2018-01-31 09:44:42

by Haiqing Bai

[permalink] [raw]
Subject: [PATCH] ohci-hcd: Fix race condition caused by ohci_urb_enqueue() and io_watchdog_func()

Running io_watchdog_func() while ohci_urb_enqueue() is running can
cause a race condition where ohci->prev_frame_no is corrupted and the
watchdog can mis-detect following error:

ohci-platform 664a0800.usb: frame counter not updating; disabled
ohci-platform 664a0800.usb: HC died; cleaning up

Specifically, following scenario causes a race condition:

1. ohci_urb_enqueue() calls spin_lock_irqsave(&ohci->lock, flags)
and enters the critical section
2. ohci_urb_enqueue() calls timer_pending(&ohci->io_watchdog) and it
returns false
3. ohci_urb_enqueue() sets ohci->prev_frame_no to a frame number
read by ohci_frame_no(ohci)
4. ohci_urb_enqueue() schedules io_watchdog_func() with mod_timer()
5. ohci_urb_enqueue() calls spin_unlock_irqrestore(&ohci->lock,
flags) and exits the critical section
6. Later, ohci_urb_enqueue() is called
7. ohci_urb_enqueue() calls spin_lock_irqsave(&ohci->lock, flags)
and enters the critical section
8. The timer scheduled on step 4 expires and io_watchdog_func() runs
9. io_watchdog_func() calls spin_lock_irqsave(&ohci->lock, flags)
and waits on it because ohci_urb_enqueue() is already in the
critical section on step 7
10. ohci_urb_enqueue() calls timer_pending(&ohci->io_watchdog) and it
returns false
11. ohci_urb_enqueue() sets ohci->prev_frame_no to new frame number
read by ohci_frame_no(ohci) because the frame number proceeded
between step 3 and 6
12. ohci_urb_enqueue() schedules io_watchdog_func() with mod_timer()
13. ohci_urb_enqueue() calls spin_unlock_irqrestore(&ohci->lock,
flags) and exits the critical section, then wake up
io_watchdog_func() which is waiting on step 9
14. io_watchdog_func() enters the critical section
15. io_watchdog_func() calls ohci_frame_no(ohci) and set frame_no
variable to the frame number
16. io_watchdog_func() compares frame_no and ohci->prev_frame_no

On step 16, because this calling of io_watchdog_func() is scheduled on
step 4, the frame number set in ohci->prev_frame_no is expected to the
number set on step 3. However, ohci->prev_frame_no is overwritten on
step 11. Because step 16 is executed soon after step 11, the frame
number might not proceed, so ohci->prev_frame_no must equals to
frame_no.

To address above scenario, this patch introduces timer_running flag to
ohci_hcd structure.

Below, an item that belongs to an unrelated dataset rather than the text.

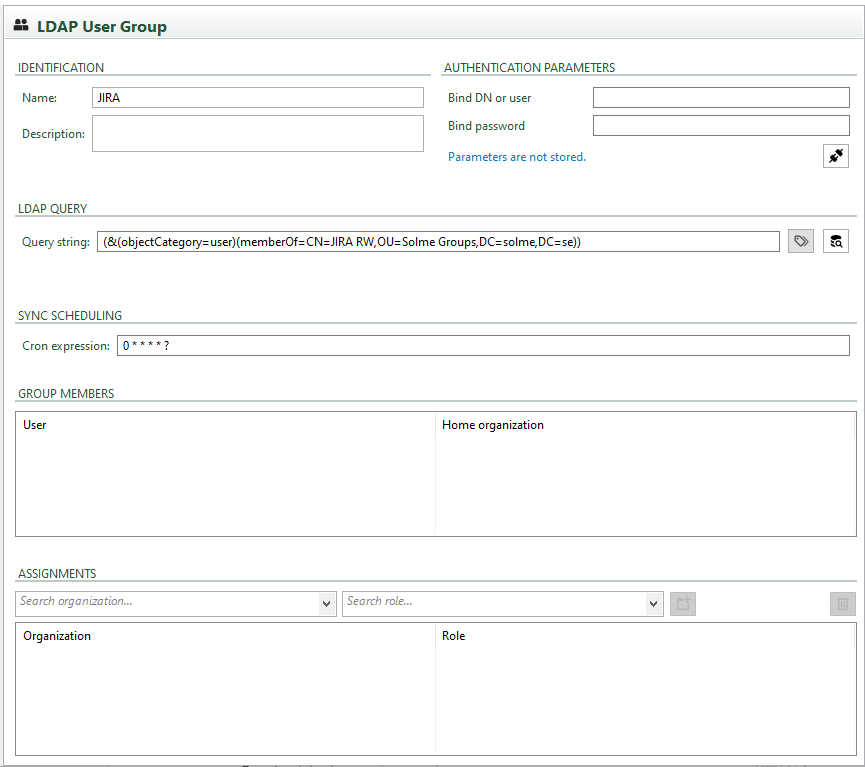Select the Bind password input

pos(720,126)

Setting true to ohci->timer_running indicates
io_watchdog_func() is scheduled or is running. ohci_urb_enqueue()
checks the flag when it schedules the watchdog (step 4 and 12 above),
so ohci->prev_frame_no is not overwritten while io_watchdog_func() is
running.

Author: Yoshida, Shigeru <[email protected]>
Signed-off-by: Haiqing Bai <[email protected]>
---
drivers/usb/host/ohci-hcd.c | 7 +++++++
drivers/usb/host/ohci-hub.c | 4 +++-
drivers/usb/host/ohci.h | 1 +
3 files changed, 11 insertions(+), 1 deletion(-)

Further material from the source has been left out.